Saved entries
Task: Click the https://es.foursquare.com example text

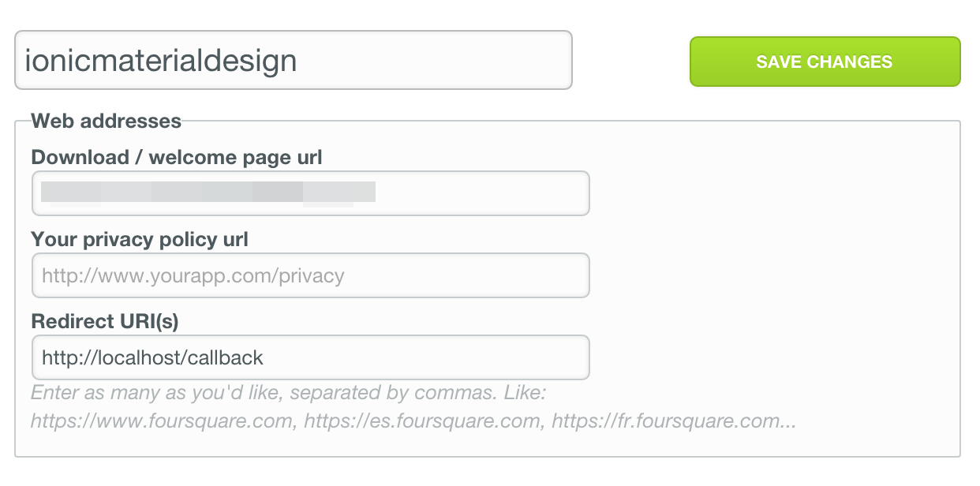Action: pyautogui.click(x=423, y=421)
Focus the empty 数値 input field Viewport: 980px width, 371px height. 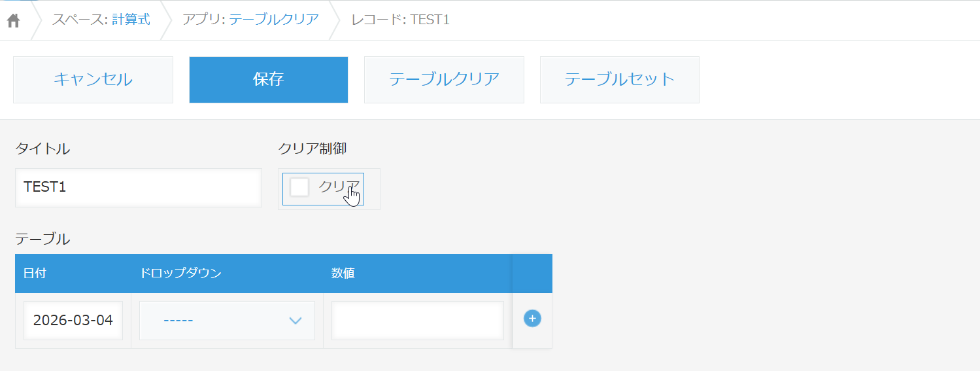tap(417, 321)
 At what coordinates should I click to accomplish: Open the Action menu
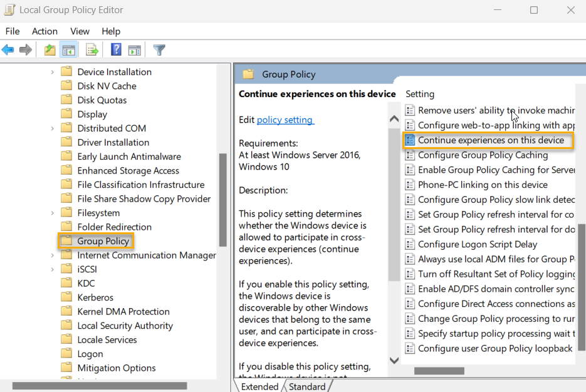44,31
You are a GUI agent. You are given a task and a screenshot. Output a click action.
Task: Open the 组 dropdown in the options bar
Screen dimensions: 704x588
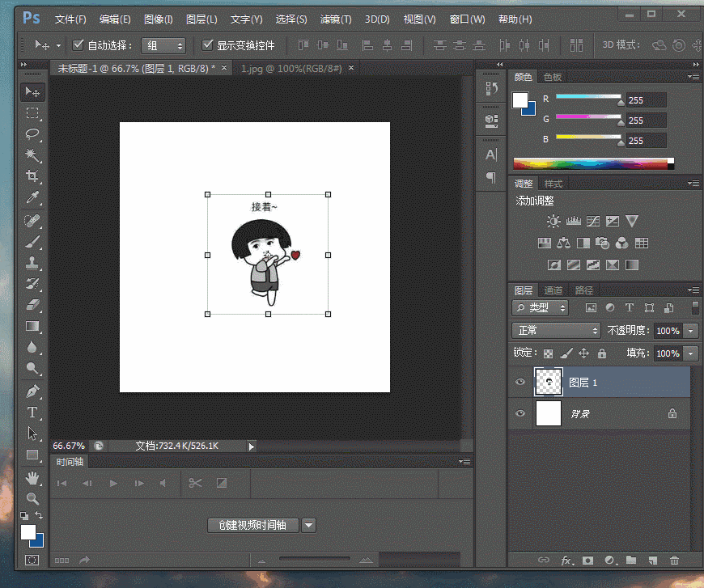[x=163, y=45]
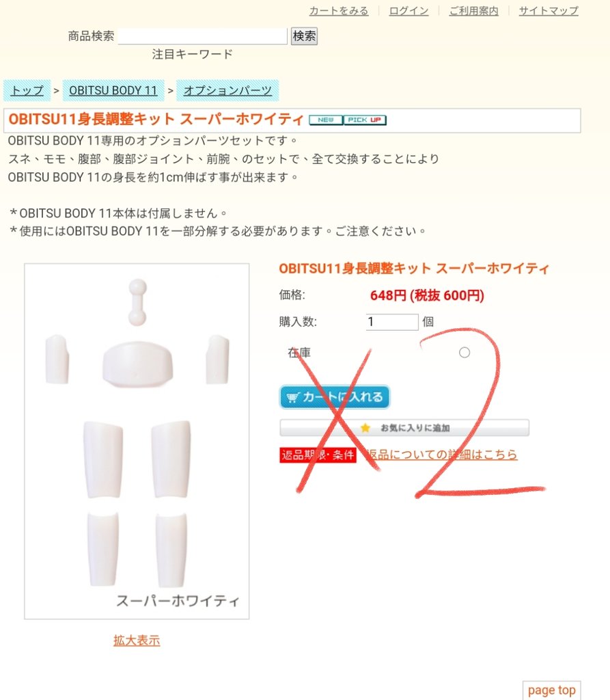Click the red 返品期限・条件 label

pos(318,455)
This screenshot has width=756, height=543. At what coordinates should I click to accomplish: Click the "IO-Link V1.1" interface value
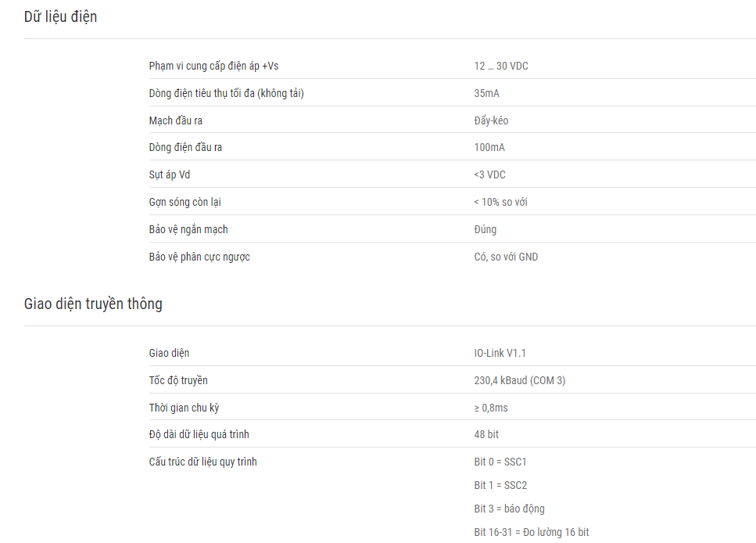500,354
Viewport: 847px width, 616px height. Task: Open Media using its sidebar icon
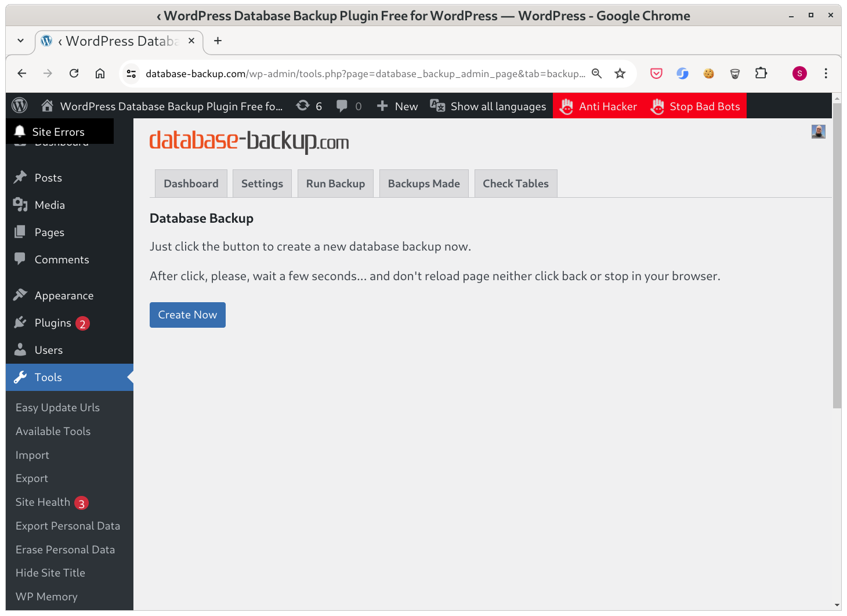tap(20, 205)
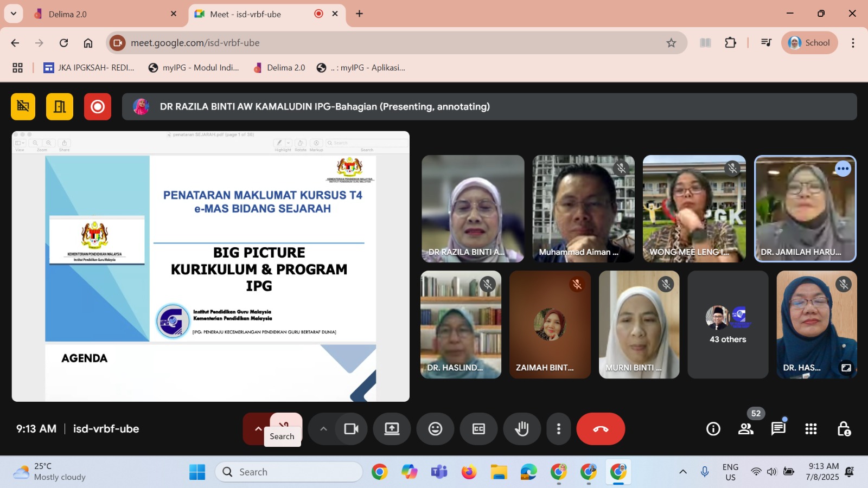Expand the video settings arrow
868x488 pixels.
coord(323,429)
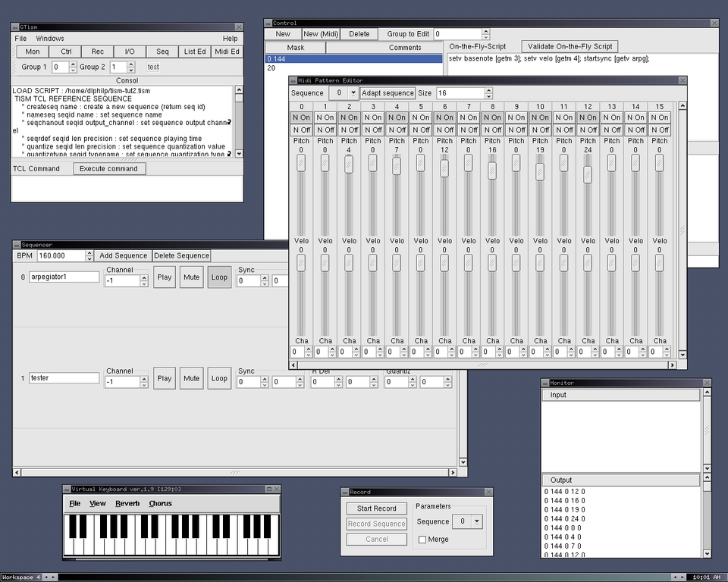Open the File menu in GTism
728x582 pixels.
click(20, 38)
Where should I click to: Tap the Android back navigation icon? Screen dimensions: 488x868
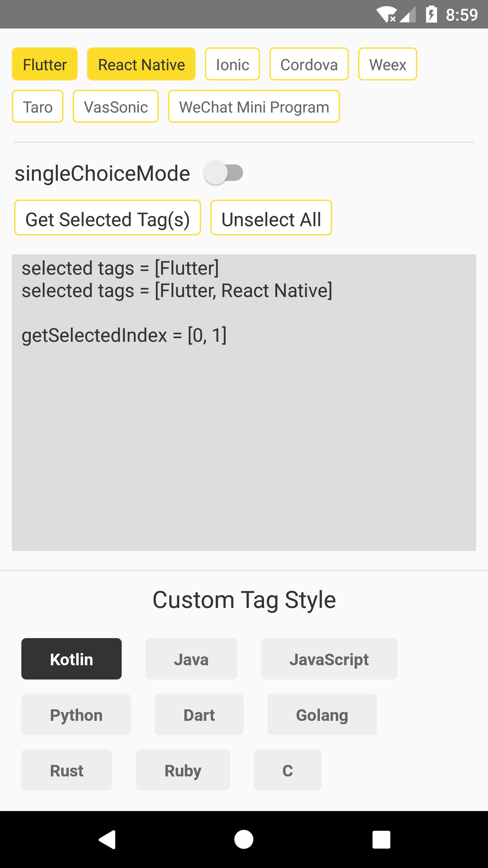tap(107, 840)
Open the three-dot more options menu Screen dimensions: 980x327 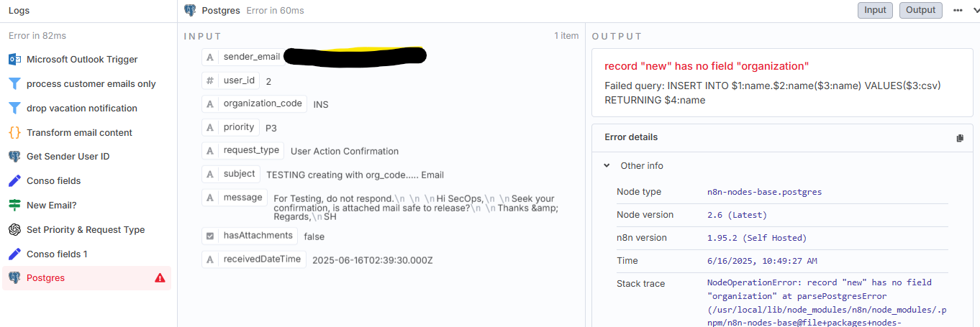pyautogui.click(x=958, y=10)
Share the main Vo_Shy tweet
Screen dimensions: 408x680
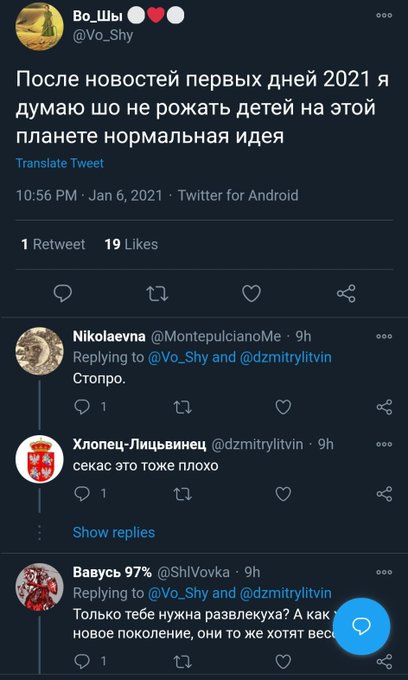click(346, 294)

What you should do
Starting with the line above that holds "At what coordinates should I click to accomplish: Open", restate each line word for word up to and including the line that holds "Task: Open the 组 dropdown in the options bar". Drop the pictures.

Answer space
 At what coordinates should I click to accomplish: Open the Action menu
44,31
You are a GUI agent. You are given a task and a screenshot. Output a click action.
Task: Open the 组 dropdown in the options bar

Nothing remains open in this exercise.